Description

The MPRAVarDB track shows 239,028 variants successfully mapped to hg38 (from 242,818 total) across 18 MPRA studies compiled in the MPRAVarDB database (Jin et al., 2024). Each variant was experimentally tested in an MPRA experiment to evaluate whether it affects regulatory activity. The database covers over 30 cell lines and 30 human diseases and traits, including neurodegenerative diseases, immune disorders, melanoma, multiple myeloma, and autoimmune diseases.

Note on cell lines: The cell line shown for each variant is the reporter cell line in which the human regulatory element was assayed. Several studies used mouse cell lines (e.g. Neuro-2a, N2A, NIH/3T3, MIN6) as reporter systems for human sequences; these variants retain human (hg38) coordinates.

Note on study type: Not all studies measure transcriptional regulation in the same sense. Two of the larger contributors, Griesemer et al., 2021 (72,546 variants) and Schuster et al., 2023 (26,546 variants), test 3'UTR variants placed downstream of the reporter, where the log2 fold change between alleles reflects changes in mRNA stability, decay, RBP or miRNA binding, or translation efficiency rather than transcriptional activation. The remaining studies test 5' regulatory elements (promoters and enhancers) where log2FC reflects changes in transcription.

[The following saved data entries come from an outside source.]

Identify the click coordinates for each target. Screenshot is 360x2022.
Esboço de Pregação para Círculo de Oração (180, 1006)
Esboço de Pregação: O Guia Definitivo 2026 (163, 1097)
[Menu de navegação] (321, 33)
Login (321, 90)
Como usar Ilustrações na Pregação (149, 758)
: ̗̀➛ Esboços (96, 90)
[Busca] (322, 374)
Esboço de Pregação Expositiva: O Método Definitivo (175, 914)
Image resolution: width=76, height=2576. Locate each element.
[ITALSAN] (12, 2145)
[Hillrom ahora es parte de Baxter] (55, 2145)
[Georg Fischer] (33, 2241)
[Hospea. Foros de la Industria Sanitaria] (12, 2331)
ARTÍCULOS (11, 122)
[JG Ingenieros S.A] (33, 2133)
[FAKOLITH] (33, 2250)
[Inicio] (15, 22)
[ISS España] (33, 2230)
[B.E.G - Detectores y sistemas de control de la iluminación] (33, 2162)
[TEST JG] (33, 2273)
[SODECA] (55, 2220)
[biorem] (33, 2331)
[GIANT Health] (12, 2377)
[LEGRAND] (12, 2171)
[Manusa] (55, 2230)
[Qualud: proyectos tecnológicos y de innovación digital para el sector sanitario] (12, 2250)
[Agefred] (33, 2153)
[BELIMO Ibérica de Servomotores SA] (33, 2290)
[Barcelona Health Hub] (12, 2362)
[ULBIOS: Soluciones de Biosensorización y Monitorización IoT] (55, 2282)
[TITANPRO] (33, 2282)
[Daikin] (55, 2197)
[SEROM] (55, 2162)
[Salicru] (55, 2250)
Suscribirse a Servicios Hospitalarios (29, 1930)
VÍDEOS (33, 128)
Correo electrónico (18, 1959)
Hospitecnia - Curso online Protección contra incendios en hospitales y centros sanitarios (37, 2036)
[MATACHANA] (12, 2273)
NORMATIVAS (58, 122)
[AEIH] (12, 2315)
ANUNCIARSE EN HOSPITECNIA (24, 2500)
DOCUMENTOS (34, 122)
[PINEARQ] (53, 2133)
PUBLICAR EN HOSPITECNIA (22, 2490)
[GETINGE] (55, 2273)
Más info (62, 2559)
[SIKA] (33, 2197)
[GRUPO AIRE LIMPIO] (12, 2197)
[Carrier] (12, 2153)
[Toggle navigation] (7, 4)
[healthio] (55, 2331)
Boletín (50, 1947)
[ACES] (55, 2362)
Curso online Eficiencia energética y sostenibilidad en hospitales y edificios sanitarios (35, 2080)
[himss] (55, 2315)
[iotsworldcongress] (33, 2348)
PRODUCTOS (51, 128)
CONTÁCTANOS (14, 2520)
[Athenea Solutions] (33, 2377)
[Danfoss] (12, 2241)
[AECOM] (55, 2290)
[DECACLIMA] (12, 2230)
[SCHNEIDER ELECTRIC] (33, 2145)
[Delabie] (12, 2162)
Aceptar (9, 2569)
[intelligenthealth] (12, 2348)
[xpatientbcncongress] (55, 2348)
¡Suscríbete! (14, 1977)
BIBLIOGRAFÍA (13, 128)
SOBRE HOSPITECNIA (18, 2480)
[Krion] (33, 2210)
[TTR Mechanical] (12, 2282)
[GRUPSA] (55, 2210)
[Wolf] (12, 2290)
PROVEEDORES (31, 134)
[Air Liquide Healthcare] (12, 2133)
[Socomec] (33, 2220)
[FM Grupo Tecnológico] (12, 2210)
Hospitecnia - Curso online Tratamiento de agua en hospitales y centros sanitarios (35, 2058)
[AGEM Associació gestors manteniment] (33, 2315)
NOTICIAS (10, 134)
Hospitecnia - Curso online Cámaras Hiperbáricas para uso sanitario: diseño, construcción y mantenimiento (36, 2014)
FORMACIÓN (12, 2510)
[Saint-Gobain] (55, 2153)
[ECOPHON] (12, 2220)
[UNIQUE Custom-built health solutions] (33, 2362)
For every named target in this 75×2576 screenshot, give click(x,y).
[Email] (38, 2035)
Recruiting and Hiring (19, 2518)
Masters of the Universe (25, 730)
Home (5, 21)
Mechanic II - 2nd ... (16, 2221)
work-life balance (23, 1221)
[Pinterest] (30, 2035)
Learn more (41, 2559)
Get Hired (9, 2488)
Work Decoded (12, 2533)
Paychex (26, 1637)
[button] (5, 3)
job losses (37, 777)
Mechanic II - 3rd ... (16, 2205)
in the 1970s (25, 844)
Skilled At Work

Together, the 3'UTR studies account for 99,092 of the 239,028 variants in the track (~41%).

Display Conventions

Items are colored by statistical significance:

Each item shows the variant name (rsID when available, otherwise chr:pos:ref>alt), the reference and alternate alleles, the associated disease or trait, cell line, log2 fold change, p-value, and FDR.

Cell-type specificity: MPRA results are typically cell-type-specific, and significance in one cell line does not imply activity in another. For example, Tewhey et al., 2016 found only modest correlation (R ≈ 0.63) between LCL and HepG2 measurements of the same eQTL variants, and McAfee et al., 2023 reported that only 205 of 1,004 HEK293-positive variants overlapped HNP-positive variants. The cell line filter can be used to narrow results to a relevant context.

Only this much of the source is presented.